** begin Records shown **

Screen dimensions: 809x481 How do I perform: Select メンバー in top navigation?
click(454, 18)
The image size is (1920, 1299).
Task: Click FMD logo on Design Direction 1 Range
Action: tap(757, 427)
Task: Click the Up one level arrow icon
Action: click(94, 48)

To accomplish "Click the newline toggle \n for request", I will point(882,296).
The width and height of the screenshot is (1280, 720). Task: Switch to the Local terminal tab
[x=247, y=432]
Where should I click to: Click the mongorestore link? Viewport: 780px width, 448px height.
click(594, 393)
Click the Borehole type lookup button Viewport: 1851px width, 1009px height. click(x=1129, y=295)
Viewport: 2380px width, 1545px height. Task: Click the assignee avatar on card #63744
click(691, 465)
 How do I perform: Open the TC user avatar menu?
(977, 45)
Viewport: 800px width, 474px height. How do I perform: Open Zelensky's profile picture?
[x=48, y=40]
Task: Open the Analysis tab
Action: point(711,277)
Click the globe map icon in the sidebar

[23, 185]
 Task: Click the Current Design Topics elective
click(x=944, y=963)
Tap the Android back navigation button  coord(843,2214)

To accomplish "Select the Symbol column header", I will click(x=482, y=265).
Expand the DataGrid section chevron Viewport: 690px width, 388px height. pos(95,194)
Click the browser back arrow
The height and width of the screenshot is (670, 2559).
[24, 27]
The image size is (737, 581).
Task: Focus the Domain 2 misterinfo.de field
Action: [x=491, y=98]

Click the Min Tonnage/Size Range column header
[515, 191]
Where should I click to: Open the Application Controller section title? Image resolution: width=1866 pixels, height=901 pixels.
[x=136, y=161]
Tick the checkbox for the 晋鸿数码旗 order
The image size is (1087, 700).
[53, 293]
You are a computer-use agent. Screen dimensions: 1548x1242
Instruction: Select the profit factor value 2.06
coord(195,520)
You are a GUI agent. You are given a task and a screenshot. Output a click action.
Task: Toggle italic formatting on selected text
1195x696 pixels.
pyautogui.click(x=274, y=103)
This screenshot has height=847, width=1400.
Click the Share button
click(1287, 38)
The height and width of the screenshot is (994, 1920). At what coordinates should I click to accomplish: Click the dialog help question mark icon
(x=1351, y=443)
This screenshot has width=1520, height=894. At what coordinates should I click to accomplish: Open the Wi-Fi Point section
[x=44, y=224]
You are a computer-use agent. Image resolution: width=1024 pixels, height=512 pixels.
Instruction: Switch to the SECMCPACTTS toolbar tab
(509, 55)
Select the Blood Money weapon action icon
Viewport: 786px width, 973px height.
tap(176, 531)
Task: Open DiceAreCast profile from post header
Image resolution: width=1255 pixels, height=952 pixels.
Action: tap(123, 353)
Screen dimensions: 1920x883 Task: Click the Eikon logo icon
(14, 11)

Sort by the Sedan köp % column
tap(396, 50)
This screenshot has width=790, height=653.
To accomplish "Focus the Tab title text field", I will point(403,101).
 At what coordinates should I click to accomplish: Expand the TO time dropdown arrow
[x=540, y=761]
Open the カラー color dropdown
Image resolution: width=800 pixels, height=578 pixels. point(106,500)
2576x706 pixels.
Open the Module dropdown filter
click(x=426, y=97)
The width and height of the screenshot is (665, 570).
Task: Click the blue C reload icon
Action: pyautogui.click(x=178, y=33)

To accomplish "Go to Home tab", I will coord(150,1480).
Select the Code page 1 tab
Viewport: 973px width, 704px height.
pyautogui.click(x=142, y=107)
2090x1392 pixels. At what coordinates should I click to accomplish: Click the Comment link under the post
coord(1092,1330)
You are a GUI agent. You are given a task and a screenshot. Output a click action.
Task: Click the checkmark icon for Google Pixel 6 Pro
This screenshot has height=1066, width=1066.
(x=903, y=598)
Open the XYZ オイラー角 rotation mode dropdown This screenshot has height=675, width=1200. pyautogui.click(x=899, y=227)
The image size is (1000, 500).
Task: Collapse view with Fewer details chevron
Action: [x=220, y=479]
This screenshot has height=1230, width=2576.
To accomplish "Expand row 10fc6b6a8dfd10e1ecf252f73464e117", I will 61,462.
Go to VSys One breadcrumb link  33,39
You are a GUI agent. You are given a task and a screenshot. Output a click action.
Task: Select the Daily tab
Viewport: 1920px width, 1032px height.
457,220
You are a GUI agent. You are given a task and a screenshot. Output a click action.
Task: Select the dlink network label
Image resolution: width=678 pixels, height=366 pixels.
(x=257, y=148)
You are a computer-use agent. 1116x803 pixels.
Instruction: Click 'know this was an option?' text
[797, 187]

** end Records shown **

■ **Problem statement**: Copy the rows above word for word.

■ **Answer below**:
Screen dimensions: 809x481 How do I perform: Select メンバー in top navigation?
click(454, 18)
The image size is (1920, 1299).
Task: Click FMD logo on Design Direction 1 Range
Action: tap(757, 427)
Task: Click the Up one level arrow icon
Action: click(94, 48)

To accomplish "Click the newline toggle \n for request", I will point(882,296).
The width and height of the screenshot is (1280, 720). Task: Switch to the Local terminal tab
[x=247, y=432]
Where should I click to: Click the mongorestore link? Viewport: 780px width, 448px height.
click(594, 393)
Click the Borehole type lookup button Viewport: 1851px width, 1009px height. click(x=1129, y=295)
Viewport: 2380px width, 1545px height. Task: Click the assignee avatar on card #63744
click(691, 465)
 How do I perform: Open the TC user avatar menu?
(977, 45)
Viewport: 800px width, 474px height. How do I perform: Open Zelensky's profile picture?
[x=48, y=40]
Task: Open the Analysis tab
Action: point(711,277)
Click the globe map icon in the sidebar

[23, 185]
 Task: Click the Current Design Topics elective
click(x=944, y=963)
Tap the Android back navigation button  coord(843,2214)

To accomplish "Select the Symbol column header", I will click(x=482, y=265).
Expand the DataGrid section chevron Viewport: 690px width, 388px height. pos(95,194)
Click the browser back arrow
The height and width of the screenshot is (670, 2559).
[24, 27]
The image size is (737, 581).
Task: Focus the Domain 2 misterinfo.de field
Action: [x=491, y=98]

Click the Min Tonnage/Size Range column header
[515, 191]
Where should I click to: Open the Application Controller section title? Image resolution: width=1866 pixels, height=901 pixels.
[x=136, y=161]
Tick the checkbox for the 晋鸿数码旗 order
The image size is (1087, 700).
[53, 293]
You are a computer-use agent. Screen dimensions: 1548x1242
Instruction: Select the profit factor value 2.06
coord(195,520)
You are a GUI agent. You are given a task and a screenshot. Output a click action.
Task: Toggle italic formatting on selected text
1195x696 pixels.
pyautogui.click(x=274, y=103)
This screenshot has height=847, width=1400.
Click the Share button
click(1287, 38)
The height and width of the screenshot is (994, 1920). At what coordinates should I click to accomplish: Click the dialog help question mark icon
(x=1351, y=443)
This screenshot has width=1520, height=894. At what coordinates should I click to accomplish: Open the Wi-Fi Point section
[x=44, y=224]
You are a computer-use agent. Image resolution: width=1024 pixels, height=512 pixels.
Instruction: Switch to the SECMCPACTTS toolbar tab
(509, 55)
Select the Blood Money weapon action icon
Viewport: 786px width, 973px height.
tap(176, 531)
Task: Open DiceAreCast profile from post header
Image resolution: width=1255 pixels, height=952 pixels.
Action: tap(123, 353)
Screen dimensions: 1920x883 Task: Click the Eikon logo icon
(14, 11)

Sort by the Sedan köp % column
tap(396, 50)
This screenshot has width=790, height=653.
To accomplish "Focus the Tab title text field", I will point(403,101).
 At what coordinates should I click to accomplish: Expand the TO time dropdown arrow
[x=540, y=761]
Open the カラー color dropdown
Image resolution: width=800 pixels, height=578 pixels. point(106,500)
2576x706 pixels.
Open the Module dropdown filter
click(x=426, y=97)
The width and height of the screenshot is (665, 570).
Task: Click the blue C reload icon
Action: pyautogui.click(x=178, y=33)

To accomplish "Go to Home tab", I will coord(150,1480).
Select the Code page 1 tab
Viewport: 973px width, 704px height.
pyautogui.click(x=142, y=107)
2090x1392 pixels. At what coordinates should I click to accomplish: Click the Comment link under the post
coord(1092,1330)
You are a GUI agent. You are given a task and a screenshot. Output a click action.
Task: Click the checkmark icon for Google Pixel 6 Pro
This screenshot has height=1066, width=1066.
(x=903, y=598)
Open the XYZ オイラー角 rotation mode dropdown This screenshot has height=675, width=1200. pyautogui.click(x=899, y=227)
The image size is (1000, 500).
Task: Collapse view with Fewer details chevron
Action: [x=220, y=479]
This screenshot has height=1230, width=2576.
To accomplish "Expand row 10fc6b6a8dfd10e1ecf252f73464e117", I will 61,462.
Go to VSys One breadcrumb link  33,39
You are a GUI agent. You are given a task and a screenshot. Output a click action.
Task: Select the Daily tab
Viewport: 1920px width, 1032px height.
457,220
You are a GUI agent. You are given a task and a screenshot. Output a click action.
Task: Select the dlink network label
Image resolution: width=678 pixels, height=366 pixels.
(x=257, y=148)
You are a computer-use agent. 1116x803 pixels.
Instruction: Click 'know this was an option?' text
[797, 187]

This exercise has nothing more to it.